Cuenta la leyenda que el dios Huitzilopochtli ordenó a los mexicas fundar su ciudad donde vieran un águila devorando a una serpiente. Y aquí, entre nos, el águila bien pudo haberse posado en un nopal sobre tierra firme y no a la mitad de un lago. Quienes vivimos en la Ciudad de México sabemos lo que eso significa: temblores que se sienten horribles porque el subsuelo es fangoso, y cada temporada de lluvias, inundaciones. Tan fácil que hubiera sido que el águila se posara sobre suelo rocoso en vez del salobre lago de Texcoco.
Pero así fue, y así nació Tenochtitlan.
Curiosamente, Huitzilopochtli también era conocido como el “colibrí del sur”, y me gusta imaginar que transmitió su mensaje en forma de colibrí revoloteando. Después de todo, en náhuatl “colibrí” se dice huitzitzilli, que deriva en Huitzilopochtli.
¿Sabías que si alguien les detiene las alas en pleno vuelo, pueden sufrir algo parecido a un paro cardiaco? Su corazón late a una velocidad de locura: 1,200 latidos por minuto. Y gracias a su forma de volar -dibujando ochos en el aire- pueden moverse en cualquier dirección, incluso hacia atrás.
No es de extrañar que cautivaran a Maximiliano y Carlota cuando paseaban por los jardines del Alcázar de Chapultepec. Wilhelm Knechtel, el jardinero de los emperadores, escribió en sus memorias que los colibríes eran “pajaritos pequeños y gentiles que zumban con la rapidez de una flecha”.
Otro de los nombres con los que se les conoce es zunzún, por el sonido que hacen al batir las alas. Dependiendo del país, también los llaman quindes, tucusitos, picaflores, chupamirtos, chuparrosas, colibríes o huitzitzillis. Pero, sin importar el nombre, son una verdadera joya de la naturaleza.

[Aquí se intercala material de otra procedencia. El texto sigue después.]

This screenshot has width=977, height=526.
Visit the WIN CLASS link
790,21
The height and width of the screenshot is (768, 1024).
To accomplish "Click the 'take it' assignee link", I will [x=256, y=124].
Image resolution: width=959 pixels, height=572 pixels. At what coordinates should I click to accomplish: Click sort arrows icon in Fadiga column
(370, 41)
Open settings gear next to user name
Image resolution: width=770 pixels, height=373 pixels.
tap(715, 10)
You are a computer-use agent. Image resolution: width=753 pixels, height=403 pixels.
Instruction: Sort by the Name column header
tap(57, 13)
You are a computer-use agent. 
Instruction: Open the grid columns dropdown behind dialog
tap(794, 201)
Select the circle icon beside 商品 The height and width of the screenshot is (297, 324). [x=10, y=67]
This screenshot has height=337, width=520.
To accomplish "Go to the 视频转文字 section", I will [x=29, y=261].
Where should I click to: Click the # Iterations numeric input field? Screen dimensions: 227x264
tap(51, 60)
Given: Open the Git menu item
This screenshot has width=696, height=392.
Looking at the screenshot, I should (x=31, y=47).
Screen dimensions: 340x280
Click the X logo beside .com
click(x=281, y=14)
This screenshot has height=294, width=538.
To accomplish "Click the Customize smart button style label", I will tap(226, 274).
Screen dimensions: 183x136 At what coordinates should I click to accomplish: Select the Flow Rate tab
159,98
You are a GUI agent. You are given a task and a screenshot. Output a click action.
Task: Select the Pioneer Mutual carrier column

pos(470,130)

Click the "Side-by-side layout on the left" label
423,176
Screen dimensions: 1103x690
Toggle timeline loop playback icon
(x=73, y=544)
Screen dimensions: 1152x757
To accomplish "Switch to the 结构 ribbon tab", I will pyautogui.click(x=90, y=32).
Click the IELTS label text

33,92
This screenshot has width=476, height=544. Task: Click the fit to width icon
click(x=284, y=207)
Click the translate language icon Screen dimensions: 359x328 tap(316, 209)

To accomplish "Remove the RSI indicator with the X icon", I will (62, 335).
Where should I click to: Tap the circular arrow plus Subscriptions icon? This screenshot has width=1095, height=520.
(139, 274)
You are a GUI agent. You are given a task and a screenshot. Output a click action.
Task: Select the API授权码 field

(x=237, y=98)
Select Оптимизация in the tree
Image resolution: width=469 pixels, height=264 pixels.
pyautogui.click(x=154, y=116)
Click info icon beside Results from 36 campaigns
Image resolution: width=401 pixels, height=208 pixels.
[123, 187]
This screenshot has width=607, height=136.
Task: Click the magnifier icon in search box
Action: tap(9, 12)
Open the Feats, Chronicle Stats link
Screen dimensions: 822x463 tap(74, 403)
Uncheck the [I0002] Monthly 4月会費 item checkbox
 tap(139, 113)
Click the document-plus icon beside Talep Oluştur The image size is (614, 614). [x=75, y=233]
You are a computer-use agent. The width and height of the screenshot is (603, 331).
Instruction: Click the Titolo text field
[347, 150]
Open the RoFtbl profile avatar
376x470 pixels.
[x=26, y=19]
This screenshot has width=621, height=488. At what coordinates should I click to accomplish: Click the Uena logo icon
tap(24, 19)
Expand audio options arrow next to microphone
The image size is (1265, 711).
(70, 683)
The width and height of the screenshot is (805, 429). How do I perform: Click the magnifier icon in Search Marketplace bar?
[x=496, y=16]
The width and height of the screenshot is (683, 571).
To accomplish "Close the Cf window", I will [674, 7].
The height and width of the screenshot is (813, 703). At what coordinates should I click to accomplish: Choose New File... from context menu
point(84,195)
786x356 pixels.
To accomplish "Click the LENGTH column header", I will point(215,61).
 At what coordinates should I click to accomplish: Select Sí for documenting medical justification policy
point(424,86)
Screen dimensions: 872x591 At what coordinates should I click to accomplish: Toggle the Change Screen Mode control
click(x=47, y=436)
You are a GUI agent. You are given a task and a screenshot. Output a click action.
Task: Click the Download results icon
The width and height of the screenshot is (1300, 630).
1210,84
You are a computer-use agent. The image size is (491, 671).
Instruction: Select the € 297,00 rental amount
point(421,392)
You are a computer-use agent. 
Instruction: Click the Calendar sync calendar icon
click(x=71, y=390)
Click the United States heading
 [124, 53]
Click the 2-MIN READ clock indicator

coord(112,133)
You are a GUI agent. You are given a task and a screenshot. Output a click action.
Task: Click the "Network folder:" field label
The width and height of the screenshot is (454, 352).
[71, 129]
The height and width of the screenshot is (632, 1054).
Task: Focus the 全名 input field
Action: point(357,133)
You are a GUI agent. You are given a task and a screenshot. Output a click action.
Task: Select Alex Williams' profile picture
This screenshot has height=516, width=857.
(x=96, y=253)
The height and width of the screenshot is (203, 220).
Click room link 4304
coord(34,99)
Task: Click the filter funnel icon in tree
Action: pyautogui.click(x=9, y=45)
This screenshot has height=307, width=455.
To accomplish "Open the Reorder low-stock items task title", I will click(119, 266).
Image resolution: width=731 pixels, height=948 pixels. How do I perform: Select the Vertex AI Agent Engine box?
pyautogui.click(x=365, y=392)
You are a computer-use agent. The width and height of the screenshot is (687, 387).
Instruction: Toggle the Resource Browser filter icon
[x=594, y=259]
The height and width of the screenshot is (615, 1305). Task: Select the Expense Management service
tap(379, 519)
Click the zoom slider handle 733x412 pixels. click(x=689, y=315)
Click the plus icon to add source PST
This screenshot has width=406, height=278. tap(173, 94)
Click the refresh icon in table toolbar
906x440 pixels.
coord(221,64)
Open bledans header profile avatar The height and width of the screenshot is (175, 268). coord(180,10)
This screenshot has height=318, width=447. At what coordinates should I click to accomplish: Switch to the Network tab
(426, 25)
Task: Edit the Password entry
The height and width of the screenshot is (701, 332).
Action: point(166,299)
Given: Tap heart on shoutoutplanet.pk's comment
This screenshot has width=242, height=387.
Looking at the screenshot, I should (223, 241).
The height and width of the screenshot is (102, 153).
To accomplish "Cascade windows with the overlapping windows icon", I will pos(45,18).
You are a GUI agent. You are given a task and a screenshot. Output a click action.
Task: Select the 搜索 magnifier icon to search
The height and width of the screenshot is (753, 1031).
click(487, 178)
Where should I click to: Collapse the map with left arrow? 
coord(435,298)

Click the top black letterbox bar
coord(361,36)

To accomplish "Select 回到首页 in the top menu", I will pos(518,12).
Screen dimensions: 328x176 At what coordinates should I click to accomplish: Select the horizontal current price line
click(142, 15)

Lo triste es que tanto el águila mexicana de nuestra bandera como el colibrí, aquel mensajero divino al que le debemos la fundación de Tenochtitlan, son especies amenazadas por la destrucción de su hábitat. Ojalá que en lugar de sólo admirarlos en libros, podamos seguir viéndolos revolotear en el cielo.